ΜΙSΤRG Mice Support Good-Risk AML Engraftment

Introduction

Acute myeloid leukemia (AML) is a hematopoietic stem cell derived disease with still unsatisfactory treatment options. Its broad biological heterogeneity needs to be dissected by deeper mechanistic understanding to translate functional insights into novel therapeutic strategies. AML engraftment in murine models and subsequent in vivo studies have been limited to clinically aggressive AML and cell lines. In fact there is no published xenograft model for good risk AML. The hypothesis of a humanized environment being favorable for AML engraftment motivates the development of humanized mouse models for faithful in vivo analysis including biologically less aggressive, so called good risk AML.

Material & methods

We transplanted sublethally irradiated newborn MISTRG mice (Rongvaux et al. Nat. Biotech. 2014) that express as knock-ins human M-CSF, IL-3, GM-CSF, TPO and human SIRPa as transgene as well as NSG mice as controls i.h. with human AML samples.
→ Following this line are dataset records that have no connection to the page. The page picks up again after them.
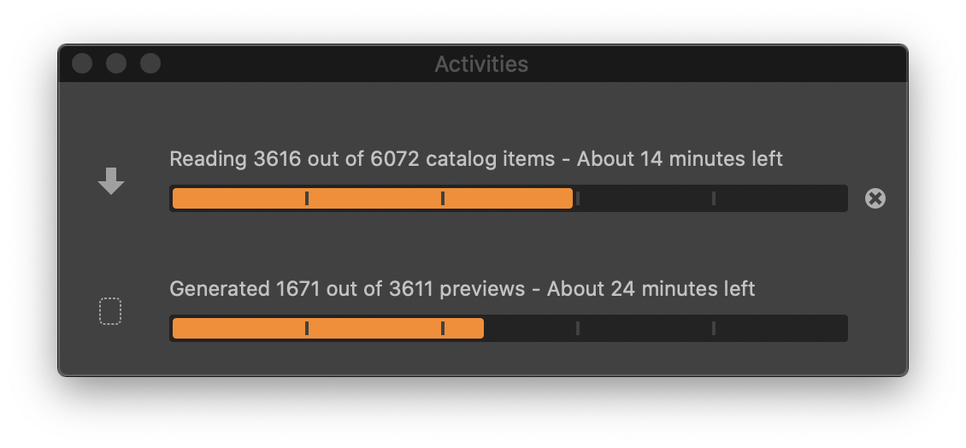This screenshot has width=966, height=448.
Task: Click the fourth tick mark on the catalog reading bar
Action: 714,198
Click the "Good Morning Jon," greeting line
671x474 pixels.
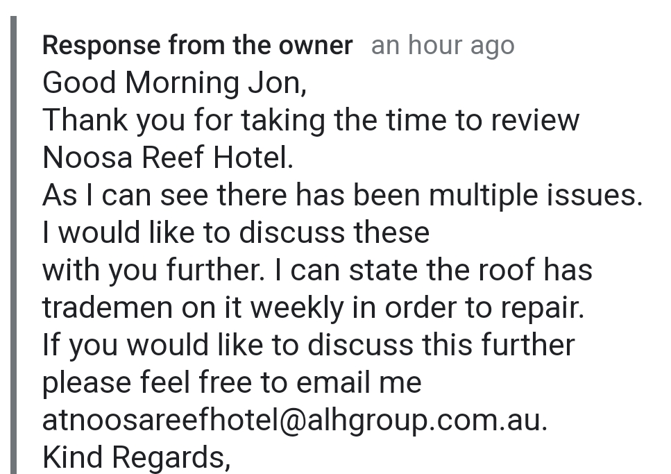(x=174, y=83)
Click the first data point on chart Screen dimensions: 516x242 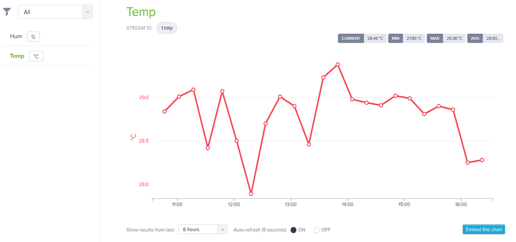pyautogui.click(x=165, y=111)
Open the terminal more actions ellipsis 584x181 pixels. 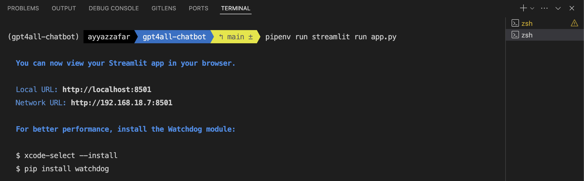(x=544, y=8)
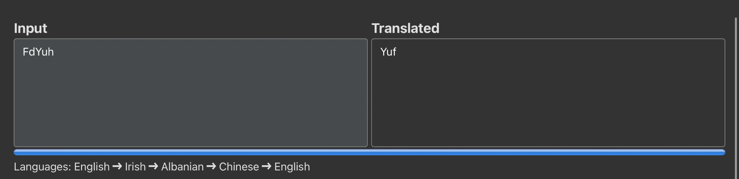Viewport: 739px width, 179px height.
Task: Click the Languages: label
Action: point(43,167)
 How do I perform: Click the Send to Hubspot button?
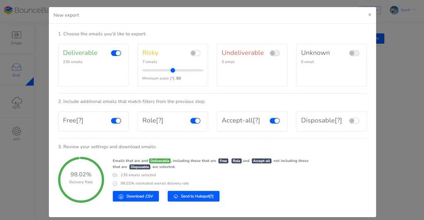click(x=193, y=196)
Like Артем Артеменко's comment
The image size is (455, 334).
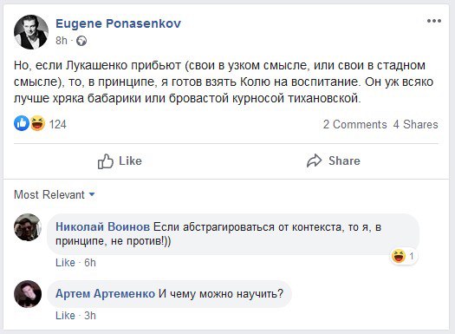click(x=65, y=316)
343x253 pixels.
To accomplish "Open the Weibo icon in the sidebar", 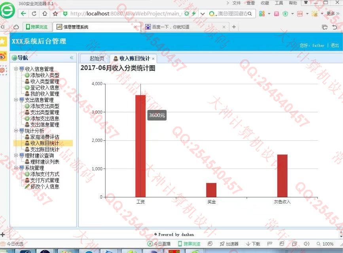I will pos(3,56).
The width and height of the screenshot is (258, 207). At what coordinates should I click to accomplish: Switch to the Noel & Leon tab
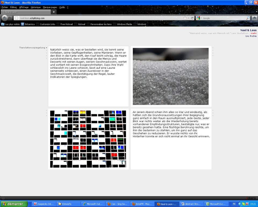(x=26, y=12)
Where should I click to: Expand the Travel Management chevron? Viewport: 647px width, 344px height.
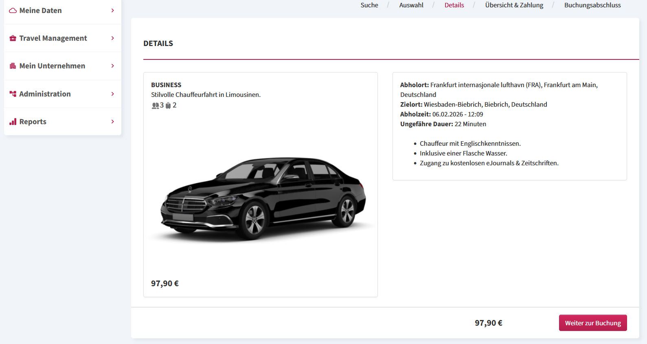(113, 38)
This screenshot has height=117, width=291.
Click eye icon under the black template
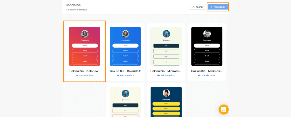tap(199, 75)
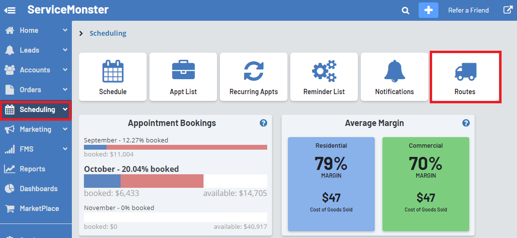This screenshot has height=238, width=517.
Task: Expand the Accounts submenu arrow
Action: click(x=65, y=70)
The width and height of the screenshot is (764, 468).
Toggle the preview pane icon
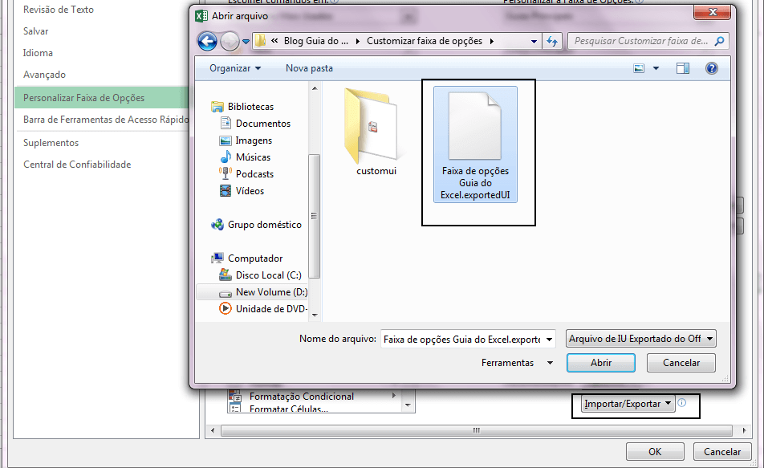coord(683,67)
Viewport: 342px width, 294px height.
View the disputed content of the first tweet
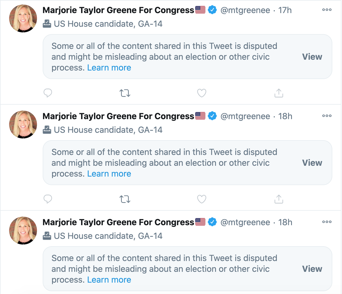(312, 57)
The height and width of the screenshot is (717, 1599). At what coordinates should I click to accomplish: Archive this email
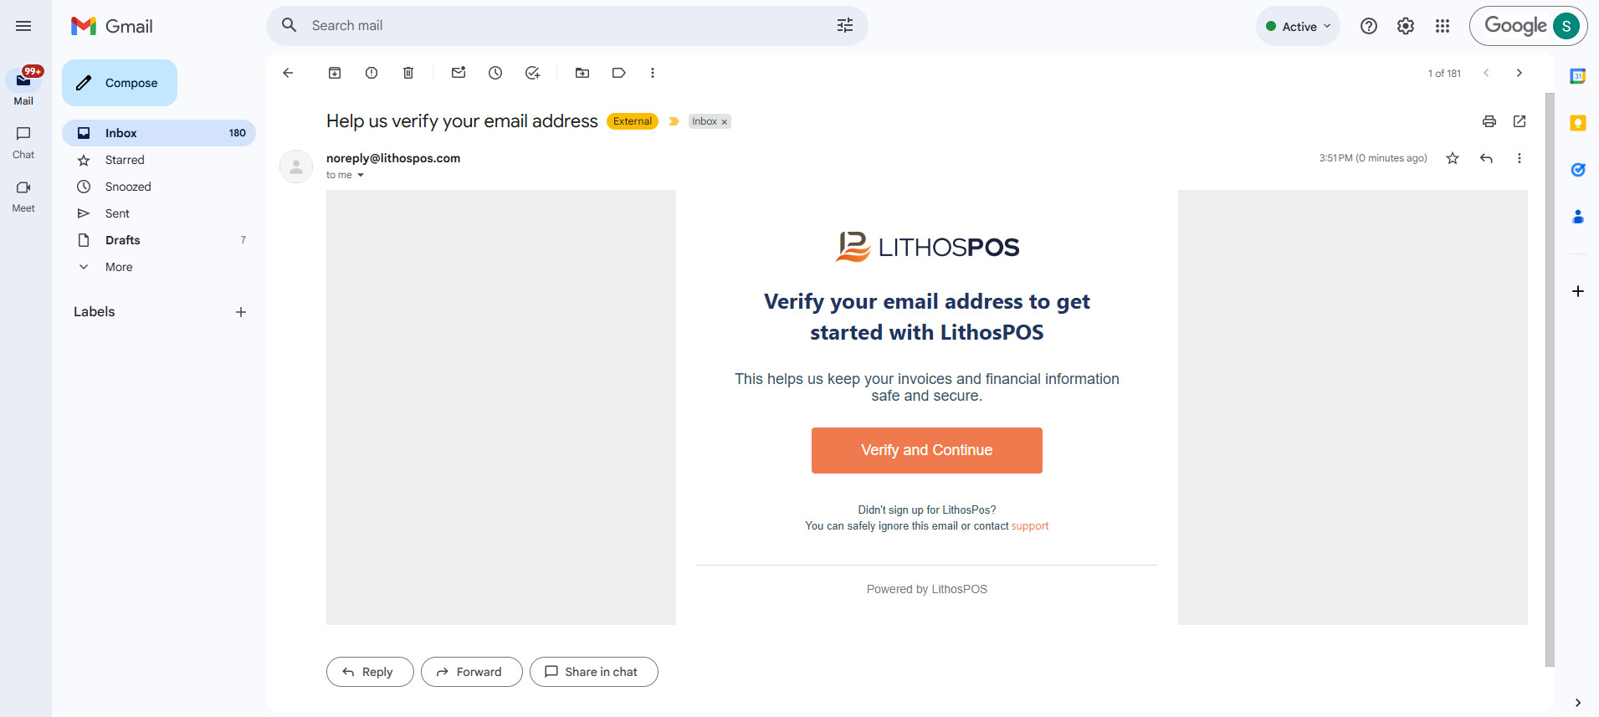[x=335, y=73]
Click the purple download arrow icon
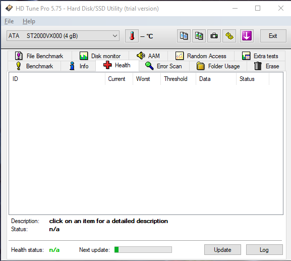This screenshot has width=291, height=261. coord(247,36)
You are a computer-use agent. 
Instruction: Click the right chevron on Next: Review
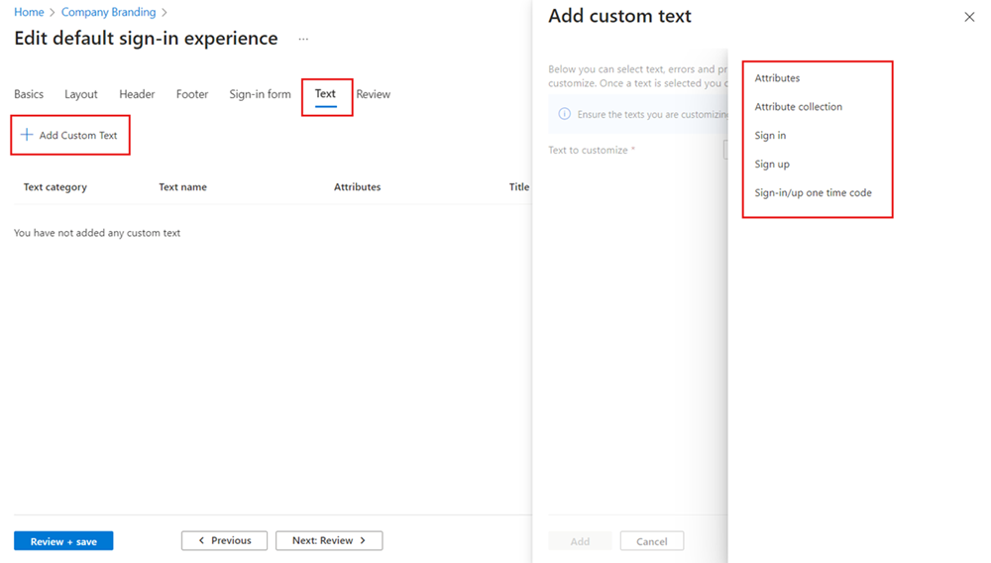coord(363,540)
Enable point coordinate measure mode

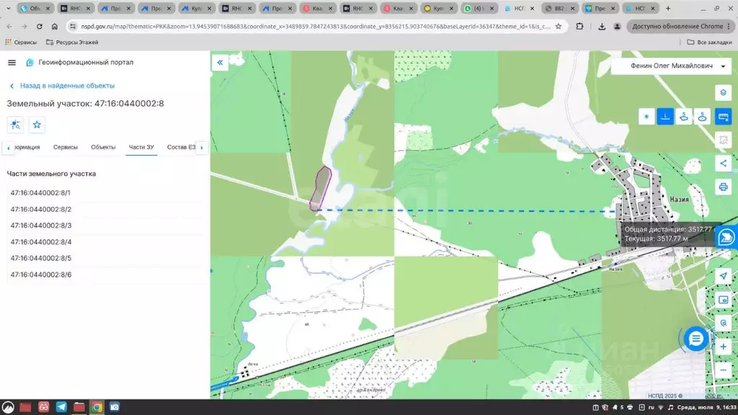click(646, 117)
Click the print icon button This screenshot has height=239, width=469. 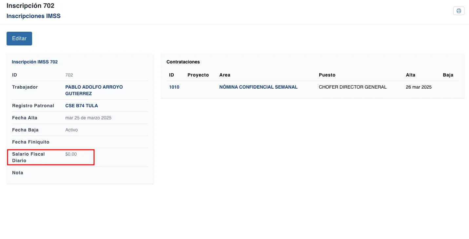pos(459,11)
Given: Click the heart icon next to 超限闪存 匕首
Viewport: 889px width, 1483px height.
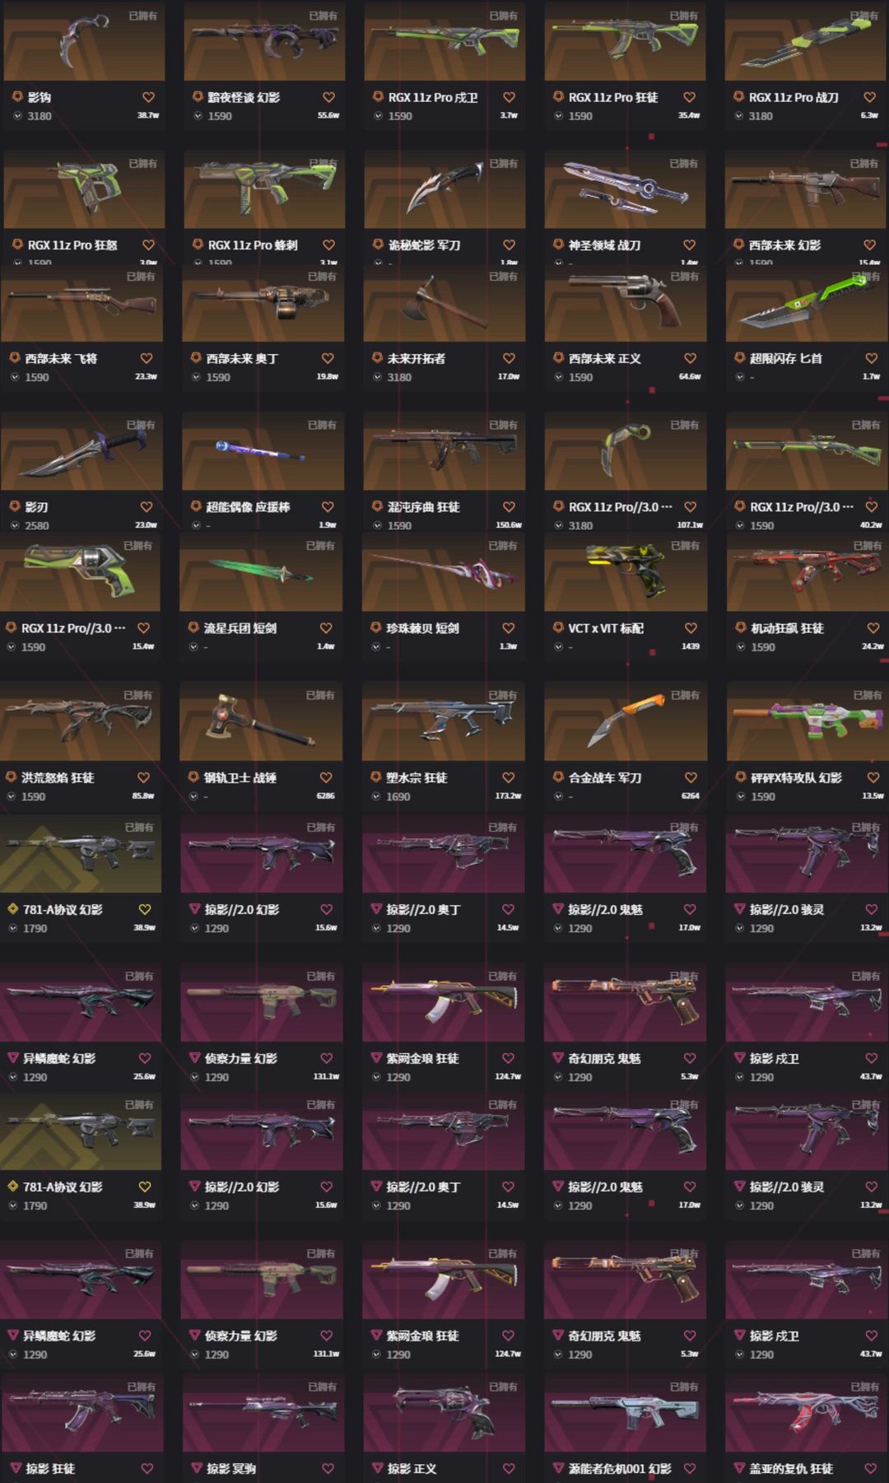Looking at the screenshot, I should pyautogui.click(x=872, y=358).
AML blasts were purified prior to transplantation by immunomagnetical CD3 and CD19 depletion to avoid xenogeneic graft versus host disease (GvHD) and EBV-driven B-cell proliferation/lymphoma, respectively. We selected AML samples with known genetic alterations representing good risk subgroups (AML with isolated NPM1 mutation or t(8;21)). Engraftment was assessed at different time points by peripheral blood analysis (cell counts and immunophenotyping) and bone marrow aspiration. Final analysis was completed by quantitative and histologic bone marrow analysis such as molecular diagnostics.

Results

Robust engraftment of good risk AML could be observed upon transplantation of patient samples into MISTRG mice: 87% of animals (n=15) engrafted (>1% hCD45+/ live cells) with a mean engraftment level of 61%. Time to and extent of engraftment depends on transplanted cell numbers, aggressiveness of disease and reaches its maximum around 16 to 20 weeks post transplantation in good risk AML when disease burden tends to limit survival. Gender of transplanted mice did not appear to influence engraftment. Engraftment was associated with a distinct phenotype including peripheral pancytopenia with leading anemia and splenomegaly with a significant positive correlation between engraftment level and spleen weight (Spearman r=0.6, p=0.03). We were able to show engraftment by immunophenotyping and molecular prove of preexisting genetic alterations. Engraftment levels in NSG mice were similar or inferior at any time (67% engraftment (n=6) with a mean engraftment level of 37% hCD45+/ live cells) and side to side comparison suggests an AML immunophenotype closer to human AML presentation in MISTRG mice. Engraftment did not seem to depend on SIRPa expression while preliminary data points towards a critical role of IL-3/GM-CSF and M-CSF.

Conclusions

Humanised mouse strains with differential human knock-ins provide suitable models to further dissect the disease supporting environment, which can then be translated into the development of direct therapeutic strategies.